In 554 Justinian promulgated the Pragmatic sanction which prescribed Italy's new government. Several cities in northern Italy held out against the East Romans until 562. By the end of the war, Italy had been devastated and depopulated. It was seen as a Pyrrhic victory for the East Romans, who found themselves incapable of resisting an  invasion by the Lombards in 568, which resulted in Constantinople permanently losing control over large parts of the Italian Peninsula.

Background

Italy under the Goths 

In 476 Odoacer deposed Emperor Romulus Augustulus and declared himself rex Italiae (King of Italy), resulting in the final dissolution of the Western Roman Empire in Italy. Although Odoacer recognised the nominal suzerainty of the Eastern Emperor, Zeno, his independent policies and increasing strength made him a threat in the eyes of Constantinople. To provide a buffer, the Ostrogoths, under their leader, Theodoric the Great, were settled as foederati (allies) of the Empire in the western Balkans, but unrest continued. Zeno sent the Ostrogoths to Italy as the representatives of the Empire to remove Odoacer. Theodoric and the Goths defeated Odoacer and Italy came under Gothic rule. In the arrangement between Theodoric and Zeno, and his successor Anastasius, the land and its people were regarded as part of the Empire, with Theodoric a viceroy and head of the army (magister militum). This arrangement was scrupulously observed by Theodoric; there was continuity in civil administration, which was staffed exclusively by Romans, and legislation remained the preserve of the Emperor. The army, on the other hand, was exclusively Gothic, under the authority of their chiefs and courts. The peoples were also divided by religion: the Romans were Chalcedonian Christian, while the Goths were Arian Christians. Unlike the Vandals or the early Visigoths the Goths practised considerable religious tolerance. The dual system worked under the capable leadership of Theodoric, who conciliated the Roman aristocracy, but the system began to break down during his later years and collapsed under his heirs.

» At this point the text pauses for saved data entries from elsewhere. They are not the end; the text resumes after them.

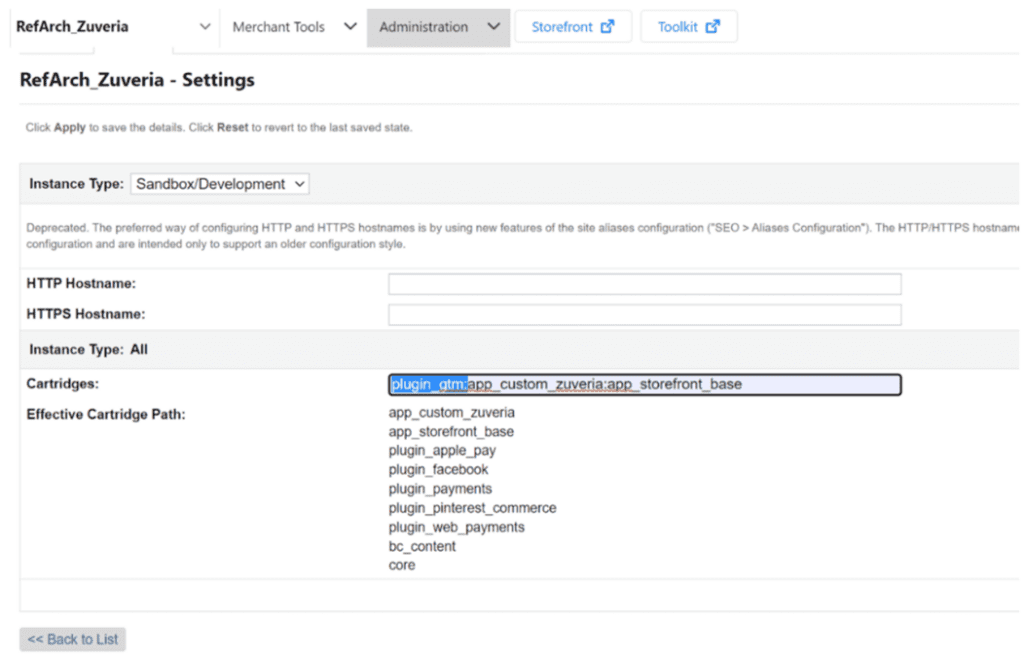Open the Instance Type Sandbox/Development combo box
Viewport: 1024px width, 659px height.
point(220,184)
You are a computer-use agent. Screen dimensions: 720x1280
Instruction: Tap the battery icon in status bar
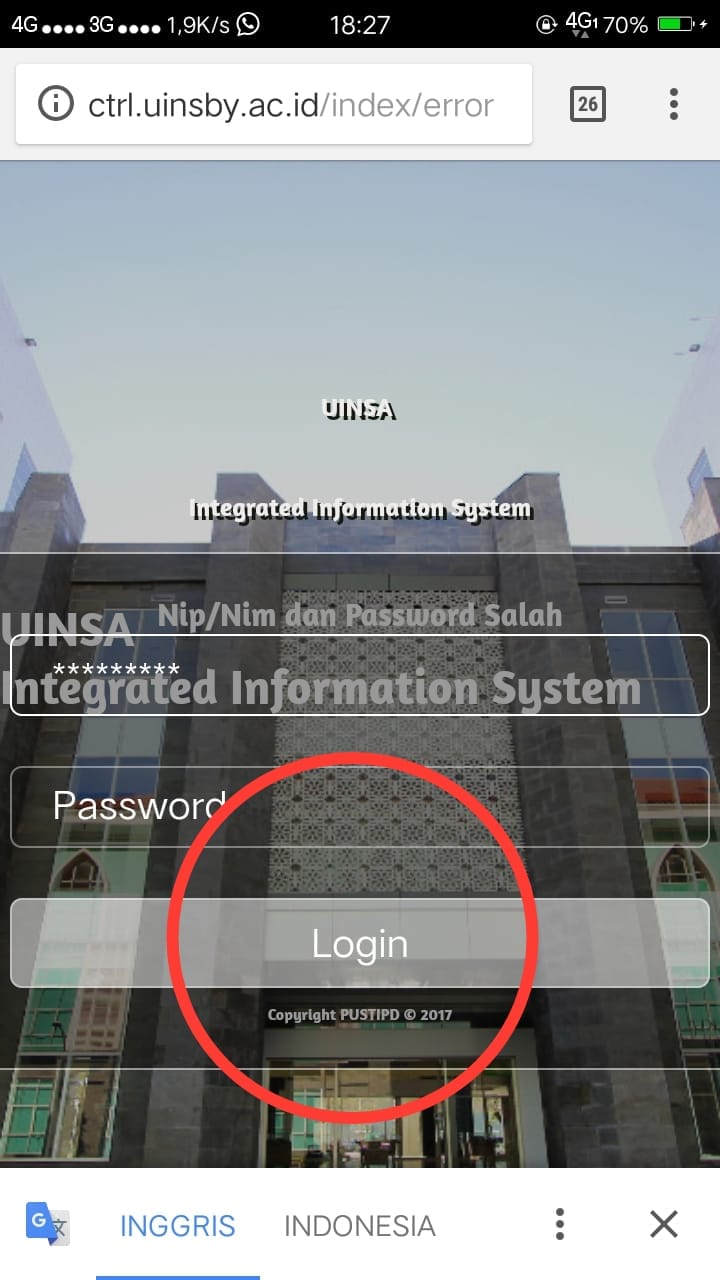pos(678,24)
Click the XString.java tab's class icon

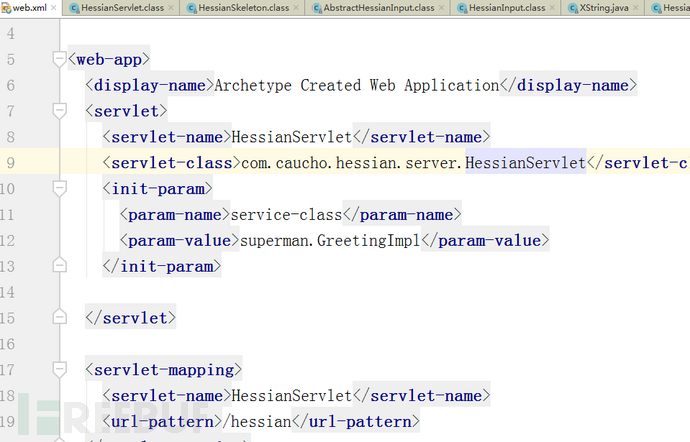(x=570, y=8)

With the ascension of Emperor Justin I, the end of the Acacian schism between the Eastern and Western Churches, and the return of ecclesiastical unity within the East, several members of the Italian senatorial aristocracy began to favour closer ties to Constantinople to balance Gothic power. The deposition and execution of the distinguished magister officiorum Boethius and his father-in-law in 524 was part of the slow estrangement of their caste from the Gothic regime. Theodoric was succeeded by his 10-year old grandson Athalaric in August 526, with his mother, Amalasuntha, as regent; she had received a Roman education and began a rapprochement with the Senate and the Empire. This conciliation and Athalaric's Roman education displeased Gothic magnates, who plotted against her. Amalasuntha had three of the leading conspirators killed and wrote to the new Emperor, Justinian I, asking for sanctuary if she was deposed. Amalasuntha remained in Italy.

Belisarius 

In 533, using a dynastic dispute as a pretext, Justinian had sent his most talented general, Belisarius, to recover the North African provinces held by the Vandals. The Vandalic War produced an unexpectedly swift and decisive victory for the Byzantine Empire and encouraged Justinian in his ambition to recover the rest of the lost western provinces. As Regent, Amalasuntha had allowed the Byzantine fleet to use the harbours of Sicily, which belonged to the Ostrogothic Kingdom. After her son's death in 534, Amalasuntha offered the kingship to her cousin Theodahad; Theodahad accepted, but had her arrested and, in early 535, killed. Through his agents, Justinian tried to save Amalasuntha's life but to no avail and her death gave him a casus belli to go to war with the Goths. Procopius wrote that "as soon as he learned what had happened to Amalasuntha, being in the ninth year of his reign, he entered upon war".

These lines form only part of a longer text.